Write out each of the following lines without any change.

## BEGIN Input

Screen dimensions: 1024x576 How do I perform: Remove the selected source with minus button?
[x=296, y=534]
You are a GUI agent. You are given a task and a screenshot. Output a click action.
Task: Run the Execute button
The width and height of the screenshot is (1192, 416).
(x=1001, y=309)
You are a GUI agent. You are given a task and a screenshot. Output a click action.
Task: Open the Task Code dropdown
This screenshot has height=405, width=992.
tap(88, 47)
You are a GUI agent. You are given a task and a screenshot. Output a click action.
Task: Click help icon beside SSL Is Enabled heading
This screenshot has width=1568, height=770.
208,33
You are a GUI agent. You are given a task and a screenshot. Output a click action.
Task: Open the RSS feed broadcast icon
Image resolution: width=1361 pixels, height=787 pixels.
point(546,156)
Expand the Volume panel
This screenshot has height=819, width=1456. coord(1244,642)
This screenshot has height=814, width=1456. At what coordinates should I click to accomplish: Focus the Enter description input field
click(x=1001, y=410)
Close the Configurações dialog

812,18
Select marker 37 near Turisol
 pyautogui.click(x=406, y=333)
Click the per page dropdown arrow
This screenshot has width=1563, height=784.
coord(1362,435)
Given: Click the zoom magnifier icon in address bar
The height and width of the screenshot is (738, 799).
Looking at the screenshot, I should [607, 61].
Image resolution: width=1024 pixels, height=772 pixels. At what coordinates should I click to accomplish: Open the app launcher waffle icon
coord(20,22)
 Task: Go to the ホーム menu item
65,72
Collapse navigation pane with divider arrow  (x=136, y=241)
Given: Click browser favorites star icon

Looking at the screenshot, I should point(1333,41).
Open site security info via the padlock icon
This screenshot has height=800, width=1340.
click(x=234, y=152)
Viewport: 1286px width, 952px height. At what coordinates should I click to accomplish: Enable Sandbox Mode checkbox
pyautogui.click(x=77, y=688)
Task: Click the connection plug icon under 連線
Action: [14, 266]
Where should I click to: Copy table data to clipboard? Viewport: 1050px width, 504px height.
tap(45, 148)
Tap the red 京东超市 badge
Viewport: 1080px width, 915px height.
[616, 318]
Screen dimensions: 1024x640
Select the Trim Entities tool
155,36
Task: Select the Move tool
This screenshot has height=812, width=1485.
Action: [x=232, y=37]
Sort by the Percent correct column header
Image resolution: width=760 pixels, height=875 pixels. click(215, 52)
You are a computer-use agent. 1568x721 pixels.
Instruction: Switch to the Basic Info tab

## END Input

:: Written response ::
Screen dimensions: 1024x576 How do I perform: Remove the selected source with minus button?
[x=296, y=534]
You are a GUI agent. You are given a task and a screenshot. Output a click action.
Task: Run the Execute button
The width and height of the screenshot is (1192, 416).
(x=1001, y=309)
You are a GUI agent. You are given a task and a screenshot. Output a click action.
Task: Open the Task Code dropdown
This screenshot has height=405, width=992.
tap(88, 47)
You are a GUI agent. You are given a task and a screenshot. Output a click action.
Task: Click help icon beside SSL Is Enabled heading
This screenshot has width=1568, height=770.
208,33
You are a GUI agent. You are given a task and a screenshot. Output a click action.
Task: Open the RSS feed broadcast icon
Image resolution: width=1361 pixels, height=787 pixels.
point(546,156)
Expand the Volume panel
This screenshot has height=819, width=1456. coord(1244,642)
This screenshot has height=814, width=1456. At what coordinates should I click to accomplish: Focus the Enter description input field
click(x=1001, y=410)
Close the Configurações dialog

812,18
Select marker 37 near Turisol
 pyautogui.click(x=406, y=333)
Click the per page dropdown arrow
This screenshot has width=1563, height=784.
coord(1362,435)
Given: Click the zoom magnifier icon in address bar
The height and width of the screenshot is (738, 799).
Looking at the screenshot, I should [607, 61].
Image resolution: width=1024 pixels, height=772 pixels. At what coordinates should I click to accomplish: Open the app launcher waffle icon
coord(20,22)
 Task: Go to the ホーム menu item
65,72
Collapse navigation pane with divider arrow  (x=136, y=241)
Given: Click browser favorites star icon

Looking at the screenshot, I should point(1333,41).
Open site security info via the padlock icon
This screenshot has height=800, width=1340.
click(x=234, y=152)
Viewport: 1286px width, 952px height. At what coordinates should I click to accomplish: Enable Sandbox Mode checkbox
pyautogui.click(x=77, y=688)
Task: Click the connection plug icon under 連線
Action: [14, 266]
Where should I click to: Copy table data to clipboard? Viewport: 1050px width, 504px height.
tap(45, 148)
Tap the red 京东超市 badge
Viewport: 1080px width, 915px height.
[616, 318]
Screen dimensions: 1024x640
Select the Trim Entities tool
155,36
Task: Select the Move tool
This screenshot has height=812, width=1485.
Action: [x=232, y=37]
Sort by the Percent correct column header
Image resolution: width=760 pixels, height=875 pixels. click(215, 52)
You are a computer-use agent. 1568x721 pixels.
Instruction: Switch to the Basic Info tab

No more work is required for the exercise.